Cass. civ. n. 20138/2023
Nel giudizio di riduzione in materia ereditaria, la deduzione, da parte del convenuto, della necessità di imputare alla legittima le donazioni ricevute in vita dall'attore, costituisce eccezione in senso lato e, come tale, il suo rilievo non è subordinato alla specifica e tempestiva allegazione di parte, ma è ammissibile anche d'ufficio ed in grado di appello, purché i fatti risultino documentati "ex actis".
Cass. civ. n. 17856/2023
In tema di azione di riduzione, non sussiste l'onere di preventiva collazione da parte dei legittimari, atteso che quest'ultima attribuisce al coerede un concorso sul valore della donazione, di regola realizzato attraverso un incremento della partecipazione sul "relictum", laddove il legittimario, per il valore che esprime la lesione di legittima, ha diritto a ricevere quel valore, in natura, con conseguente ammissibilità del concorso tra le due azioni.
Cass. civ. n. 12813/2023
Ai sensi dell'art. 552 c.c., il legittimario che rinunci all'eredità ha diritto di ritenere le donazioni o di conseguire i legati disposti in suo favore, anche nel caso in cui operi la rappresentazione, senza che i beni oggetto delle suddette disposizioni si trasmettano ai rappresentanti, fermo restando l'onere di questi ultimi di imputarli alla quota di legittima nella quale subentrano "iure repraesentationis".

▶ [Dati registrati]:
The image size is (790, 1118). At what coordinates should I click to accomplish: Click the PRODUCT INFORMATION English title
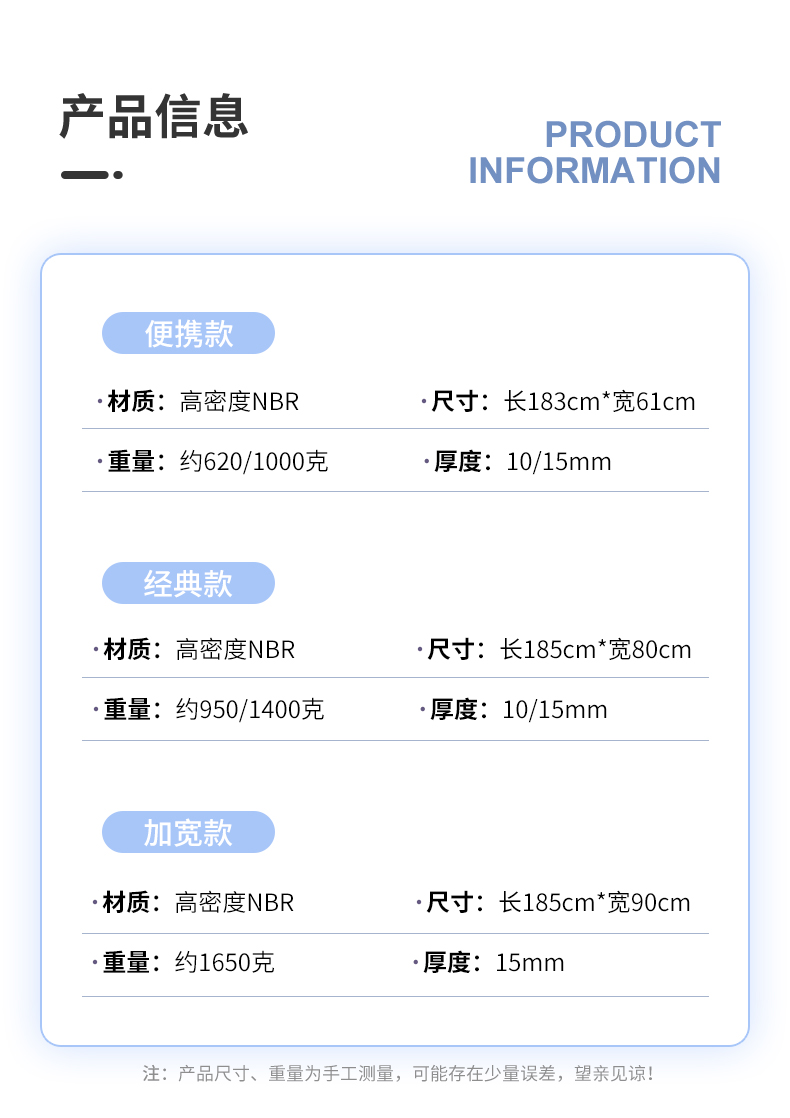pos(595,153)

▶ [Consegna]: Trascrivi dal brano sulle massime della Cassazione il passo che va da "Cass. civ. n. 17856/2023" fino a "le due azioni." compreso.

▶ [Risultato corretto]:
Cass. civ. n. 17856/2023
In tema di azione di riduzione, non sussiste l'onere di preventiva collazione da parte dei legittimari, atteso che quest'ultima attribuisce al coerede un concorso sul valore della donazione, di regola realizzato attraverso un incremento della partecipazione sul "relictum", laddove il legittimario, per il valore che esprime la lesione di legittima, ha diritto a ricevere quel valore, in natura, con conseguente ammissibilità del concorso tra le due azioni.